Ostatni etap sobotniego pogrzebu Franciszka odbył się w bazylice Matki Bożej Większej (Basilica Papale di Santa Maria Maggiore) w Rzymie. Papież spoczął w pobliżu kaplicy z ikoną Matki Bożej Salus Populi Romani (Ocalenie Ludu Rzymskiego). Modlił się w tym miejscu przed i po każdej podróży. Teraz w świątyni znajdują się groby siedmiu papieży.
Ostatniego następcę świętego Piotra żegnało kilkadziesiąt osób. Na schodach bazyliki czekali na niego więźniowie, ubodzy, migranci i bezdomni. Każdy miał w rękach białą różę. To symbol pożegnania od osób, o które Franciszek szczególnie mocno się troszczył.
Trumnę z ciałem papieża po raz ostatni podniesiono do góry, potem wniesiono do świątyni. Dalsza część pogrzebu odbyła się już bez udziału wiernych oraz mediów. Wiadomo, iż trumna z jego ciałem została złożona do ziemnego grobu, w niszy w nawie bocznej pomiędzy Kaplicą Paulińską a Kaplicą Sforzów, w pobliżu ołtarza św. Franciszka.

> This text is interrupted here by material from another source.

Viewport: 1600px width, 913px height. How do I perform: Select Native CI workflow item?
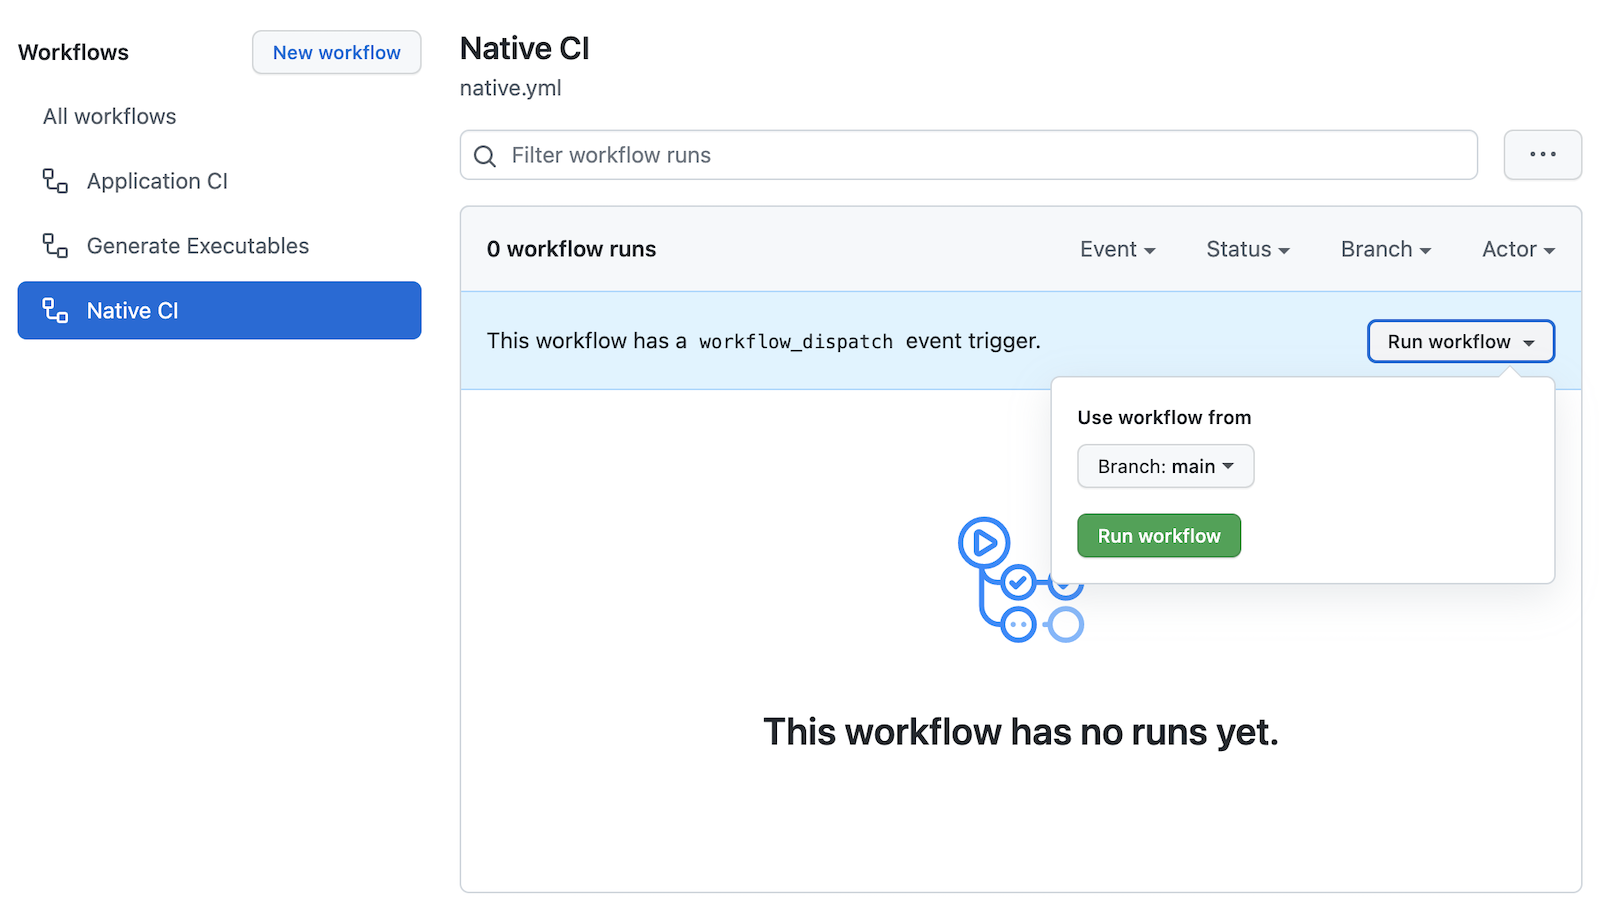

Odbyły się też ostatnie formalności. Drewniana trumna papieża została opieczętowana, poświęcona, sporządzono akt poświadczający pochówek. Kościelni dostojnicy podpisali dokumenty i ceremonia została zakończona.
Franciszek miał włoskie korzenie
Zgodnie z wolą papieża, jego grób ma bardzo prostą formę. To marmurowa płyta z napisem "Franciscus". Jak wyjaśnił kard. Rolandas Makrickas, archiprezbiter koadiutor Bazyliki Najświętszej Maryi Panny Większej, nagrobek powstał z "liguryjskiego kamienia, pochodzącego z ziemi dziadków Franciszka".
Papież miał włoskie korzenie. Pradziadek Franciszka, Vincenzo Sivori w XIX wieku wyemigrował z Włoch do Argentyny, gdzie założył rodzinę, a jego wnuczką była Regina Maria Sivori – matka Jorge Bergoglio.
Nad grobem umieszczona jest replika papieskiego krzyża pektoralnego. To ozdobny krzyż, jaki noszą najwyżsi kościelni dostojnicy.
Na razie grób papieża nie jest dostępny dla zwiedzających. Bazylika otworzy swoje podwoje w niedzielę 27 kwietnia.